Is Luck Important?

Many of the reform reversals observed these days are driven by negative perception of markets – namely that market economies breed inequality and that social systems are better in leveling things out.  Nowhere this is more evident than in Latin America, where income gaps between the rich and the poor have been a hot discussion topic for quite some time now.

Anthony de Jasay takes a closer look at inequality within a context of market systems, criticizing attempts to even things out through government regulation.  These efforts often include things such as equating endowments and even factors like knowledge and networking.  Yet, as he observes, there is one factor that simply cannot be controlled:

even if in some Utopia all individual endowments could, by clever legal, fiscal, educational and technical devices, be flattened out, there would still remain one generator of inequality, probably the most powerful of all, namely luck. It is by definition random, it rides roughshod over government policies as well as over personal merit and desert. If nothing else made for inequality, luck alone would suffice to keep the great Inequality Machine of capitalism churning out a kaleidoscopic pattern of incomes and wealth, in which any advantage gained would provide means for further advantage, helping the rich to become richer.

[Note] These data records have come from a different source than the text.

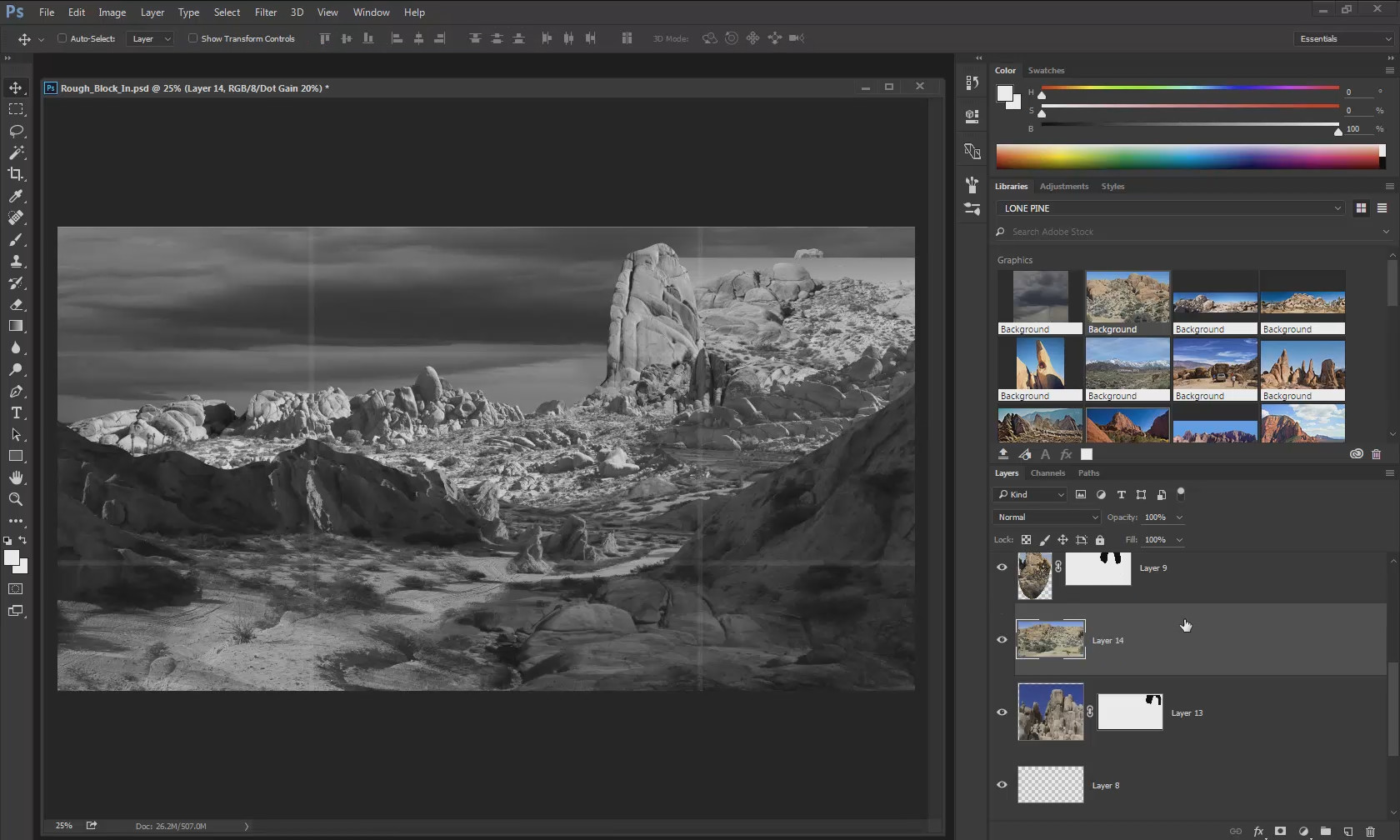Choose the Hand tool
The height and width of the screenshot is (840, 1400).
(x=16, y=478)
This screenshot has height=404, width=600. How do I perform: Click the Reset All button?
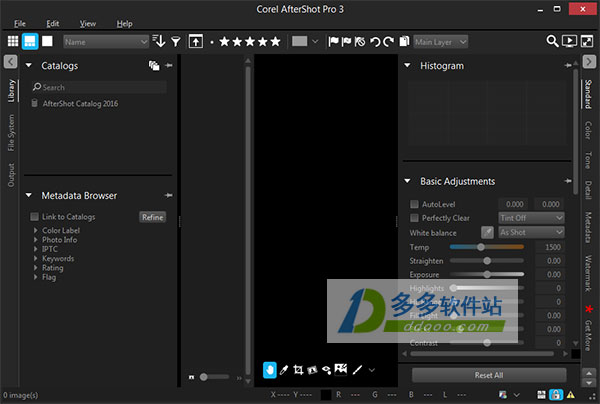click(489, 375)
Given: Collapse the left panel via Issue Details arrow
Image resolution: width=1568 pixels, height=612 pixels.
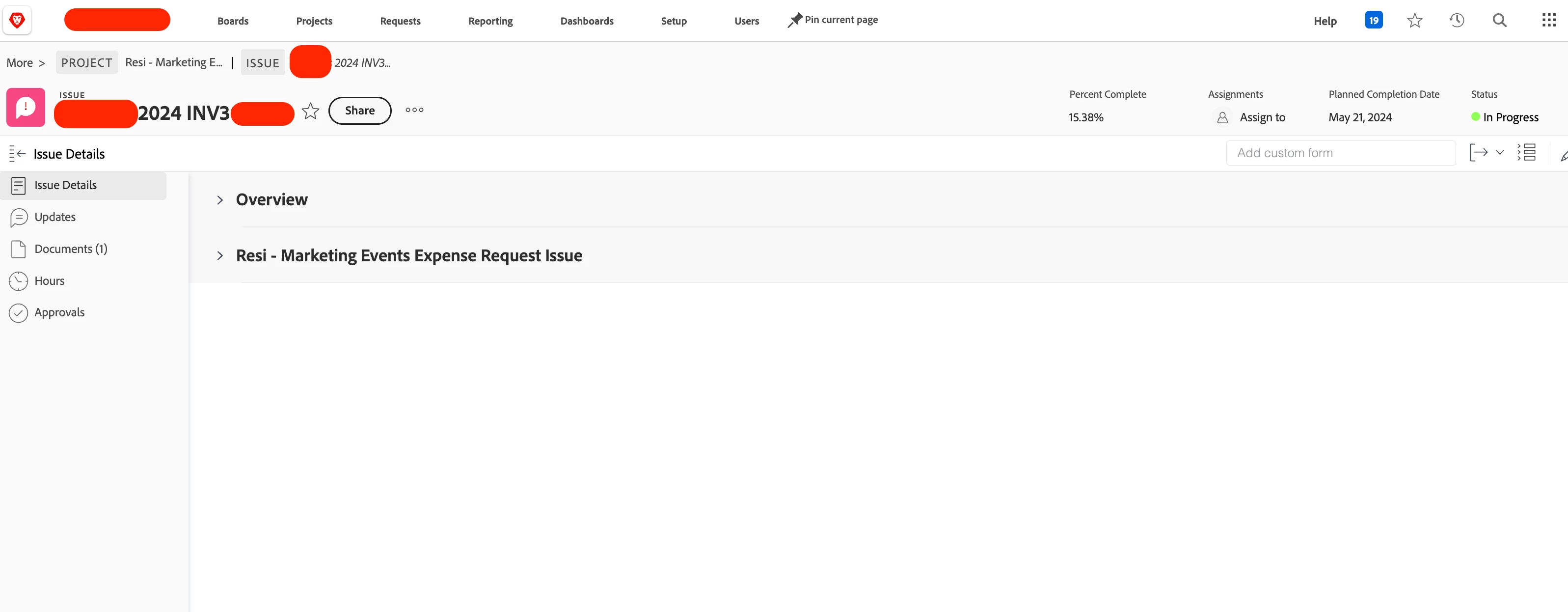Looking at the screenshot, I should click(17, 153).
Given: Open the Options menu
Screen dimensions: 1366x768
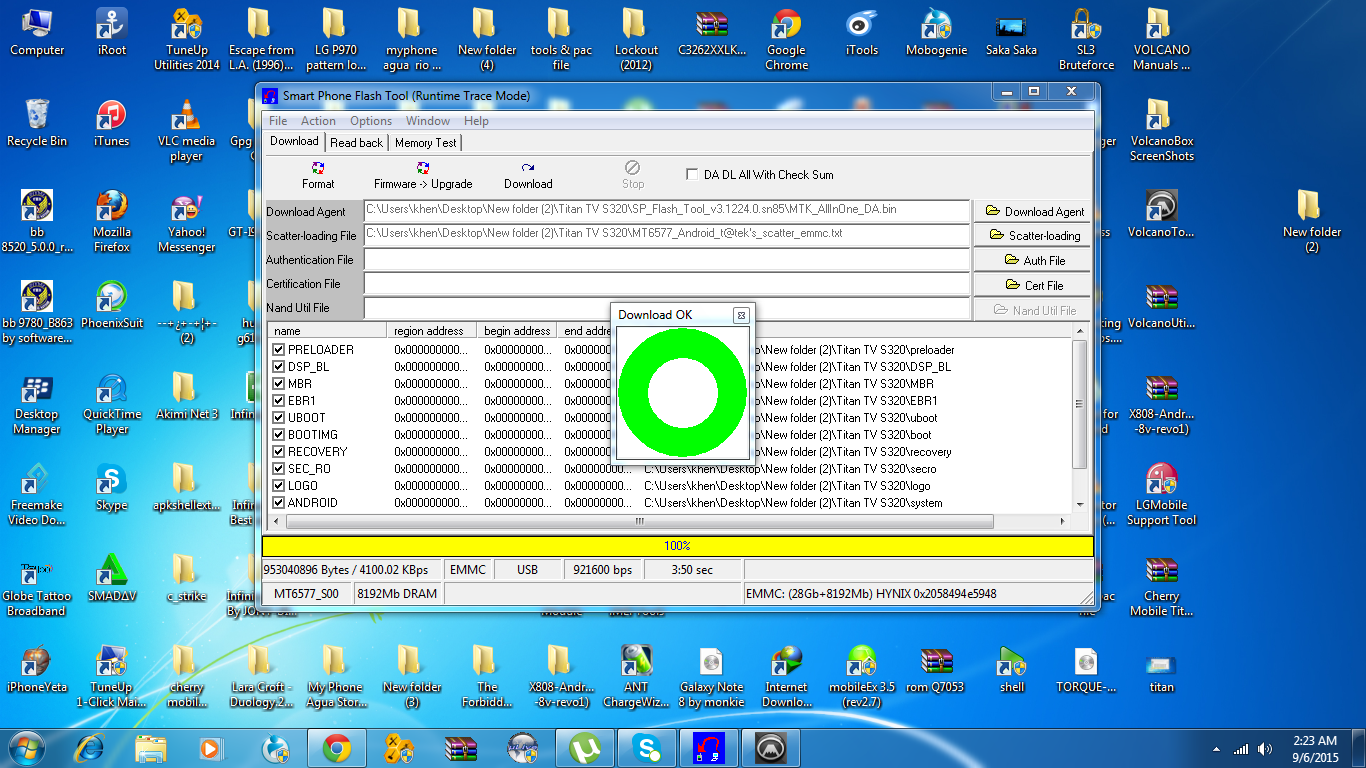Looking at the screenshot, I should (x=370, y=121).
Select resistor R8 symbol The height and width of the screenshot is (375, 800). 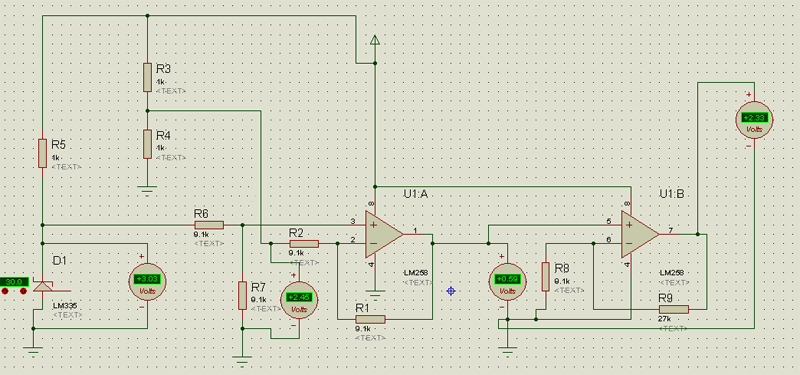[x=545, y=277]
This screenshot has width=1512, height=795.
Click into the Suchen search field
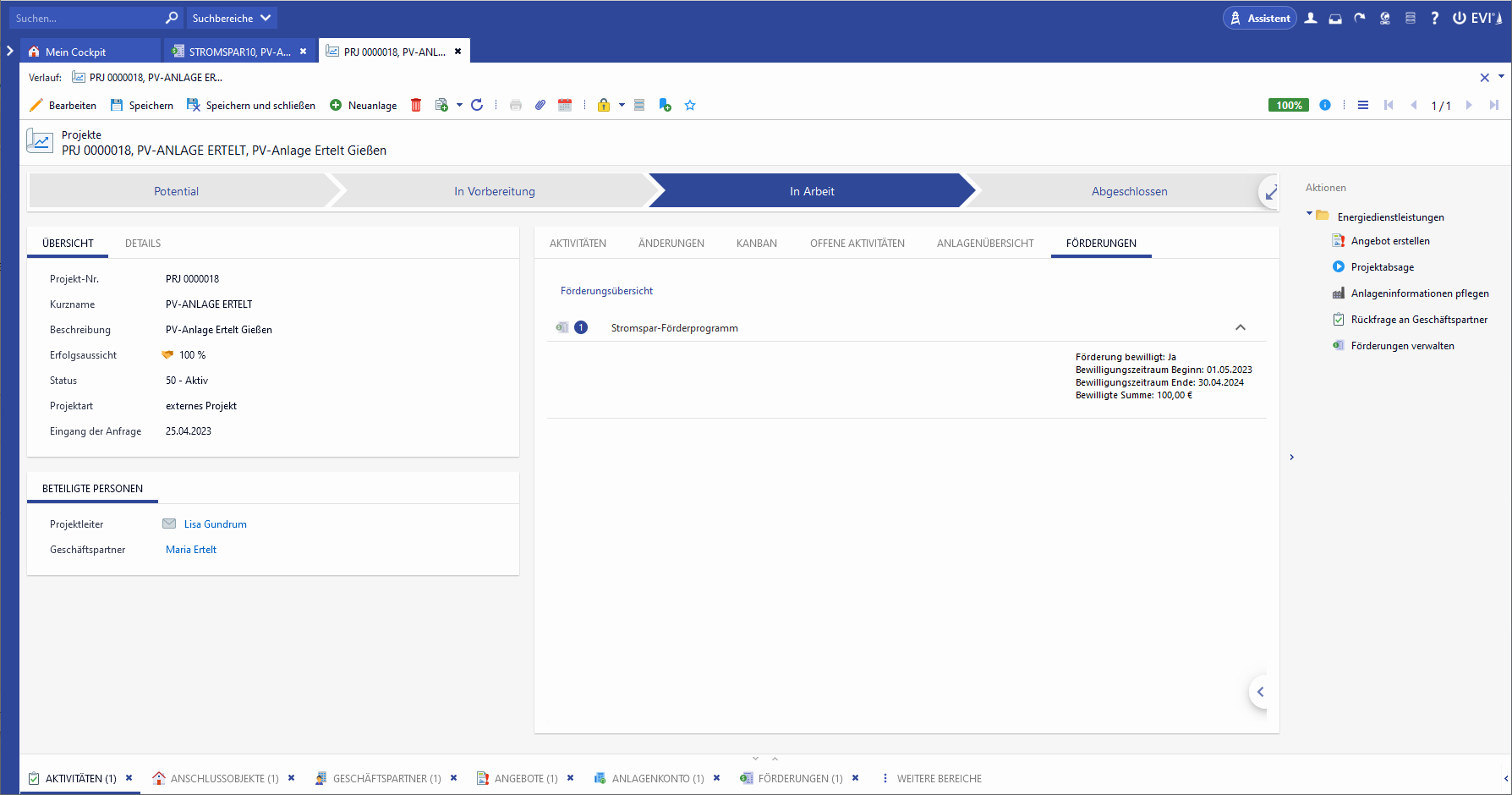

I remain a firm believer in that markets can and do lift more people out of poverty than they get credit for.  The real challenge is that a lot of perceptions of what market economies do and don’t do are often just that – perceptions.  They don’t have anything to do with whether a system is a market economy or not.

Often confused with market systems are spot markets – people observe producers and consumers engaging in exchange of products and services for money and are often quick to declare a system to be a market economy.  The reality is that institutions of a market economy are much more important in defining a market system than markets as trading places.  Distribution of resources in a free price environment, then, is not a determining element of a market economy as some suggest – it is simply a necessary part of a market system. 

Going back to de Jasay’s point – luck is certainly an important element of functioning of any political, economic, and social system that cannot be controlled.  I do wonder, however, how much weight does luck really have in determining outcomes vs. knowledge, skills, and, most importantly, the availability of opportunities?  Afterall, market economies are about choices that individuals make (not someone else makes for them) and opportunities that they can utilize.  This is the essence of economic freedom on the level of individuals, which should be the focal point of analysis of whether systems are fair and equality-generating.